Der zwischen 1999 und 2000 erneuerte Streckenbelag führte in der Vergangenheit verstärkt zum Durchdrehen der Reifen und zu seitlichem Rutschen. Beides ließ die Pneus stärker aufheizen und erhöhte damit den Reifenverbrauch. Die seit Barcelona 2001 wieder eingeführte Traktionskontrolle dürfte diesen Efekt allerdings einschränken.
"Das wird für uns Fahrer sehr hart" Ralf Schumacher, der in Australien neben sieben anderen Fahrern beim Startunfall ausgeschieden war, ist zuversichtlich, beim Großen Preis von Malaysia besser abzuschneiden. "Wichtig war, dass unser Auto auch bei den relativ niedrigen Temperaturen in Melbourne sehr konkurrenzfähig war", sagte der BMW-Williams-Pilot, "in Sepang wird es nun viel heißer sein, da sollten unsere Michelin-Reifen ein noch größerer Vorteil gegenüber der Konkurrenz sein."
Das Rennen ist vor allem eine große physische Herausforderung. "Das wird wegen des heißen und feuchten Klimas für uns Fahrer sehr hart", sagt auch Ralf Schumachers Teamkollege Juan Pablo Montoya, der in Melbourne Zweiter geworden war.

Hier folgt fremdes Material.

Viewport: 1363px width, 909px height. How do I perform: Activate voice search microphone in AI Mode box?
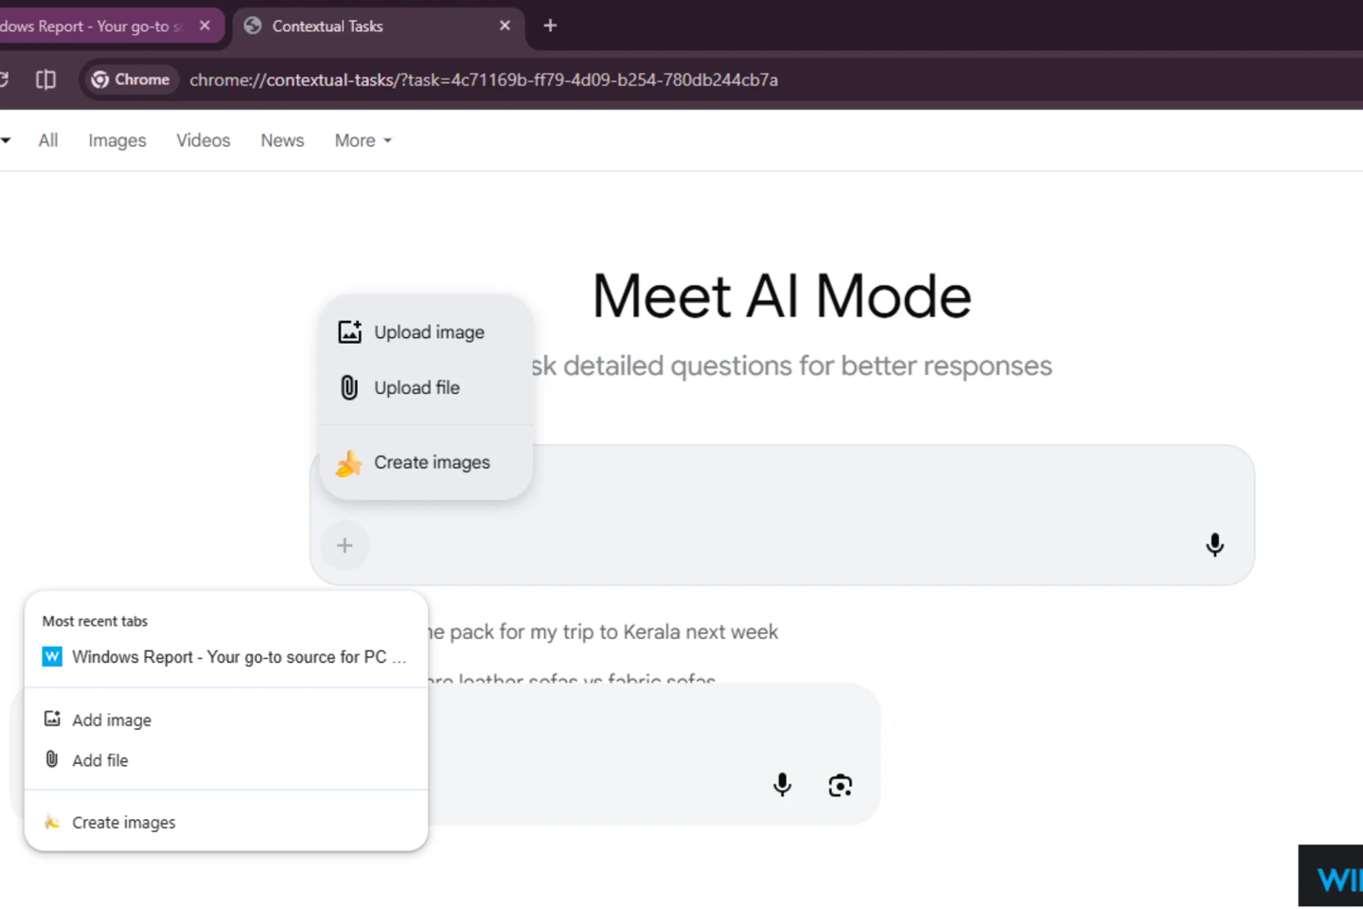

Fitness ist also ganz besonders gefragt, die tropische Hitze mit bis zu 70 Prozent Luftfeuchtigkeit kann man nicht einfach wegstecken. Dazu kommt noch die Kombination von sehr starkem Bremsen für die langsamen Kurven und extremem Beschleunigen. Das ist anstrengend für Mensch und Maschine, vor allem die Motoren werden ausgereizt. Dennoch, liebe Formel-1-Fans, "Salamat Datang", wie man in Malaysia sagt, "guten Tag".